● **WORK REQUEST**:
Write out the records below once more, exactly as they stand.

....

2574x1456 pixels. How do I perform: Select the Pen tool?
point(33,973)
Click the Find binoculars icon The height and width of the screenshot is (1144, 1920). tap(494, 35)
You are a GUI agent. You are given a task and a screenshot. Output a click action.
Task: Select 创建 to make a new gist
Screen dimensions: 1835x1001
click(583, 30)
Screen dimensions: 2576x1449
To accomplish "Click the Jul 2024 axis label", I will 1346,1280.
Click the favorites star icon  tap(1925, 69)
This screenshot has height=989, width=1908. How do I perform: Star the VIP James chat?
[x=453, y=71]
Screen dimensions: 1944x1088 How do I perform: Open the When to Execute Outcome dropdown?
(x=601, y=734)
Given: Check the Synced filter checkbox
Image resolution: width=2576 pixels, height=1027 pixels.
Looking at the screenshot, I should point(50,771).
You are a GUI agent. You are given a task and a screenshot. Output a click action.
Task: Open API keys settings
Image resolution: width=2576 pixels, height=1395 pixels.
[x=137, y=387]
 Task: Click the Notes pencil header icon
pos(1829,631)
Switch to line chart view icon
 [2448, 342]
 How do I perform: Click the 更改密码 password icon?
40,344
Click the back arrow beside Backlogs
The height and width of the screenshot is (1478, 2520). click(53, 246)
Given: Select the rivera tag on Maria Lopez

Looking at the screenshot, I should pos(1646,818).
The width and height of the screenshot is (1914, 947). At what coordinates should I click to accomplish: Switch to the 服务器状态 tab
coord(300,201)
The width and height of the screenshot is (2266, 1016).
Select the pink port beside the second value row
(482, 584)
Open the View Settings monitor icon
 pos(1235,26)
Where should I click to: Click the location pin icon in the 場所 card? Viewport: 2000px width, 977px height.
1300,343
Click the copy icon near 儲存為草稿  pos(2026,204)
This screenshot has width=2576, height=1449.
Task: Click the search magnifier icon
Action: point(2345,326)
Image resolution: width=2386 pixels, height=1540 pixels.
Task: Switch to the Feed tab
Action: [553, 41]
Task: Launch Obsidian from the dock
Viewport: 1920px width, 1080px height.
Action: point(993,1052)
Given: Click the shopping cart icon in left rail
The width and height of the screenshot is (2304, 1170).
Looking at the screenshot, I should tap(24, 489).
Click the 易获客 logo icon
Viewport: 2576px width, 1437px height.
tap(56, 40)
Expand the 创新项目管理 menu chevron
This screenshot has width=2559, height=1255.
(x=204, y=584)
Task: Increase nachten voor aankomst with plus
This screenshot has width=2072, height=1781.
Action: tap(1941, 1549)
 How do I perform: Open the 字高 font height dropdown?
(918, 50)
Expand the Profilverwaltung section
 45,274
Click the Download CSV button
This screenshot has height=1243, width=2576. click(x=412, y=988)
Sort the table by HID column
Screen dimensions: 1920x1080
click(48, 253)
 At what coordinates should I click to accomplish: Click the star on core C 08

....

● **EXPECTED ANSWER**:
2574x1456 pixels. How do I perform: Select the Pen tool?
point(33,973)
Click the Find binoculars icon The height and width of the screenshot is (1144, 1920). tap(494, 35)
You are a GUI agent. You are given a task and a screenshot. Output a click action.
Task: Select 创建 to make a new gist
Screen dimensions: 1835x1001
click(583, 30)
Screen dimensions: 2576x1449
To accomplish "Click the Jul 2024 axis label", I will 1346,1280.
Click the favorites star icon  tap(1925, 69)
This screenshot has height=989, width=1908. How do I perform: Star the VIP James chat?
[x=453, y=71]
Screen dimensions: 1944x1088 How do I perform: Open the When to Execute Outcome dropdown?
(x=601, y=734)
Given: Check the Synced filter checkbox
Image resolution: width=2576 pixels, height=1027 pixels.
Looking at the screenshot, I should point(50,771).
You are a GUI agent. You are given a task and a screenshot. Output a click action.
Task: Open API keys settings
Image resolution: width=2576 pixels, height=1395 pixels.
[x=137, y=387]
 Task: Click the Notes pencil header icon
pos(1829,631)
Switch to line chart view icon
 [2448, 342]
 How do I perform: Click the 更改密码 password icon?
40,344
Click the back arrow beside Backlogs
The height and width of the screenshot is (1478, 2520). click(53, 246)
Given: Select the rivera tag on Maria Lopez

Looking at the screenshot, I should pos(1646,818).
The width and height of the screenshot is (1914, 947). At what coordinates should I click to accomplish: Switch to the 服务器状态 tab
coord(300,201)
The width and height of the screenshot is (2266, 1016).
Select the pink port beside the second value row
(482, 584)
Open the View Settings monitor icon
 pos(1235,26)
Where should I click to: Click the location pin icon in the 場所 card? Viewport: 2000px width, 977px height.
1300,343
Click the copy icon near 儲存為草稿  pos(2026,204)
This screenshot has width=2576, height=1449.
Task: Click the search magnifier icon
Action: point(2345,326)
Image resolution: width=2386 pixels, height=1540 pixels.
Task: Switch to the Feed tab
Action: [553, 41]
Task: Launch Obsidian from the dock
Viewport: 1920px width, 1080px height.
Action: point(993,1052)
Given: Click the shopping cart icon in left rail
The width and height of the screenshot is (2304, 1170).
Looking at the screenshot, I should tap(24, 489).
Click the 易获客 logo icon
Viewport: 2576px width, 1437px height.
tap(56, 40)
Expand the 创新项目管理 menu chevron
This screenshot has width=2559, height=1255.
(x=204, y=584)
Task: Increase nachten voor aankomst with plus
This screenshot has width=2072, height=1781.
Action: tap(1941, 1549)
 How do I perform: Open the 字高 font height dropdown?
(918, 50)
Expand the Profilverwaltung section
 45,274
Click the Download CSV button
This screenshot has height=1243, width=2576. click(x=412, y=988)
Sort the table by HID column
Screen dimensions: 1920x1080
click(48, 253)
 At what coordinates should I click to accomplish: Click the star on core C 08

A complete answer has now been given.